Aside from that, if PG feels that the signal is overvalued, the remainder of his own portfolio becomes toxic unnecessarily. So it's a bad outcome if the signal is accurate, and a worse outcome if it isn't.


The problem isn't really whether or not the YC partners are good investors, it's really more of a question if they know something that the startups aren't telling everyone.

Early investment by any of the YC partners after a startup has been accepted to YC could give the impression that the YC partners may be doing some sort of insider trading based on the meetings that they had with the company. That probably isn't an issue at all, but the perception is there.


I don't really understand the issue with that perception, cause surely it is true that YC partners have the inside scoop. Isn't that the wonderful deal of being involved with YC in any capacity? I don't see what the "insider trading" part of the deal is. To me it just makes common sense that YC partners reap the rewards of the clamour that exists for people to get into the system.
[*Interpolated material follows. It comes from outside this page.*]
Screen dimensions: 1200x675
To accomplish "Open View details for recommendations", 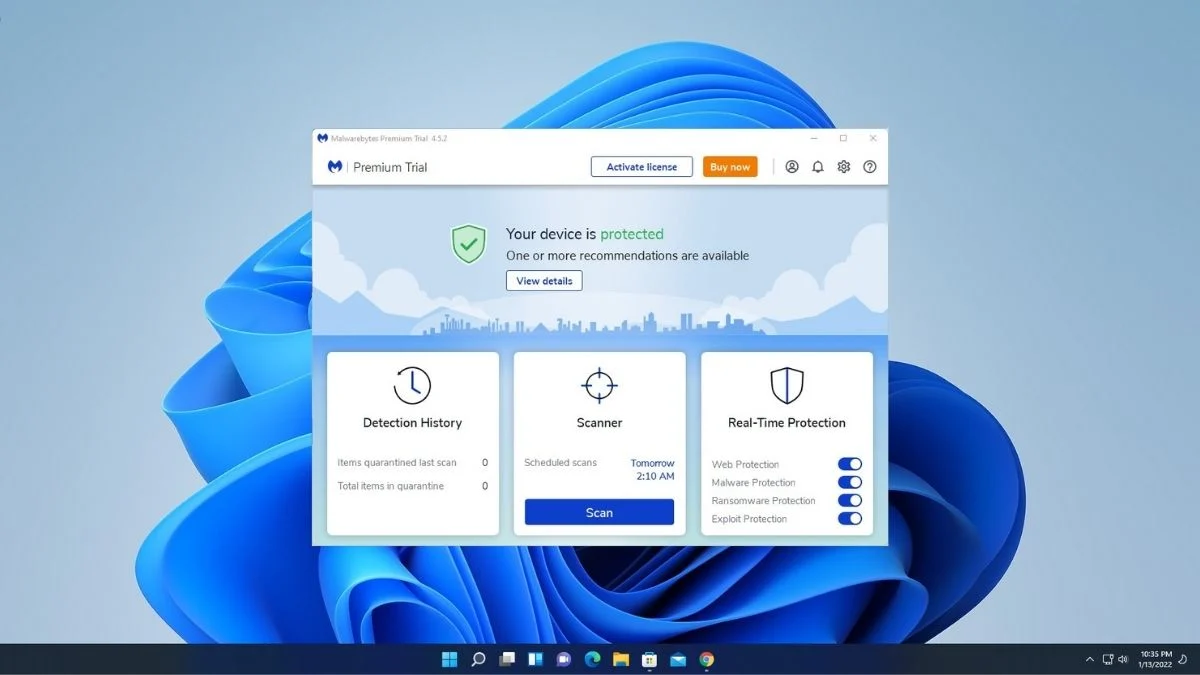I will click(544, 281).
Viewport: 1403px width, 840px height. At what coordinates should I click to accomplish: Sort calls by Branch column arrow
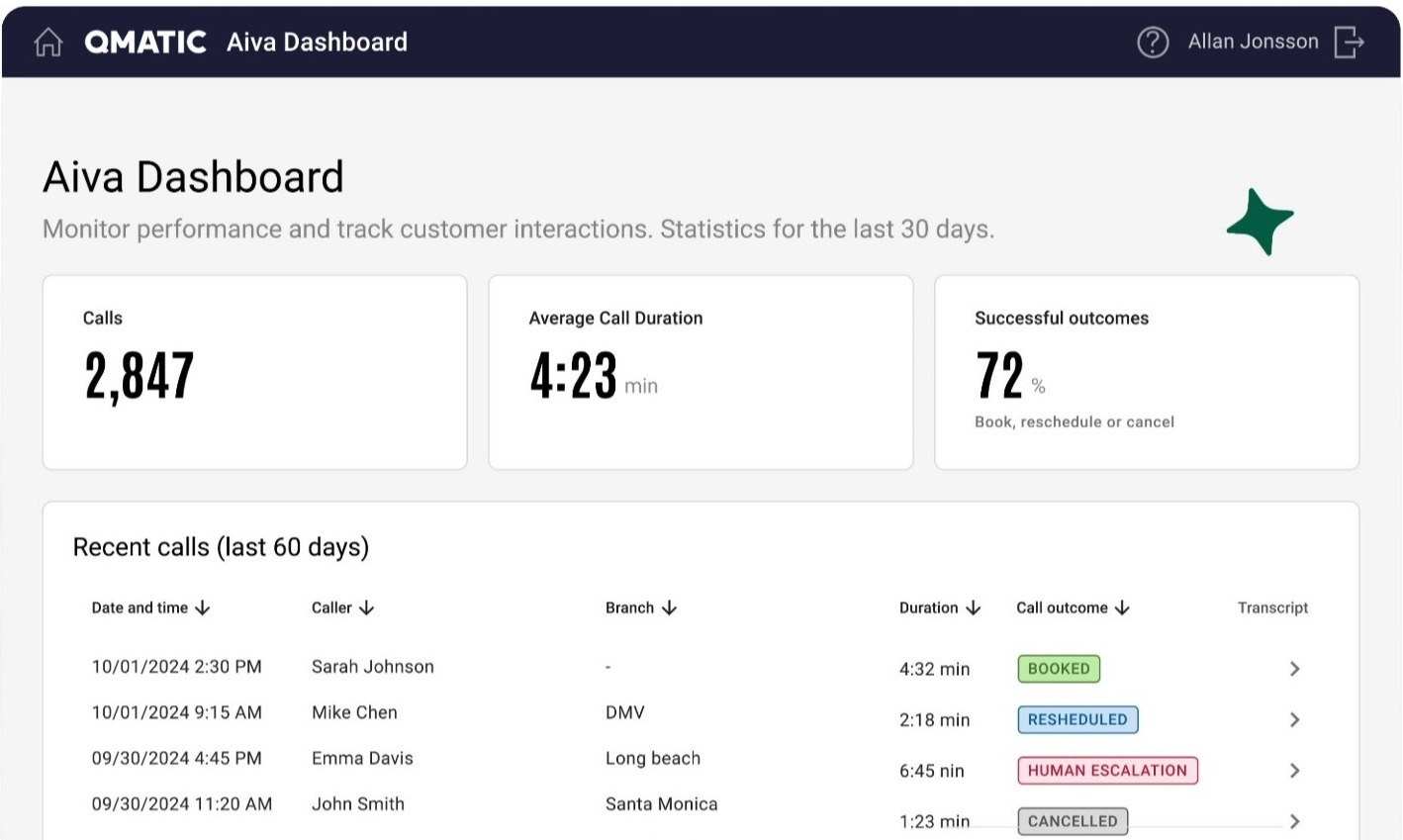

I think I might just be missing the point entirely. We are not talking about publicly listed companies, so if you're smart enough to have fashioned a position as a YC-partner for yourself, then kudos to you and surely that just challenges external investors to get better at picking YC winners even earlier.


It's in YC's best interest for every company accepted by them to succeed and get funding. When a YC partner funds startup A instead of startup B, the perception(which, again, probably is not reality) is that startup A has something better than the ones that aren't funded. So it puts startup B in a disadvantaged position from startup A.


It's a question of information asymmetry. You think that "given time," the system, whatever you mean by that, will equalize, but the essay describes difficulties in funding for those without separate investments by YC partners. That seems kind of like evidence of a signal they're trying to remove with this policy.


The interest of the individual YC partner (in this case) through a direct investment in the "best" ones, is not offset by the interest of YC as a whole (and those YC partners through their interests in YC as an entire entity) which would prefer investment in all their companies, or at least not providing a negative signal to those they choose not to invest in.


Incidentally, the new policy also masks YC partners' winner-picking success rate. If YC partners are seen as less successful in picking the winners than widely presumed, one could conclude that being accepted into YC itself is not a reliable signal.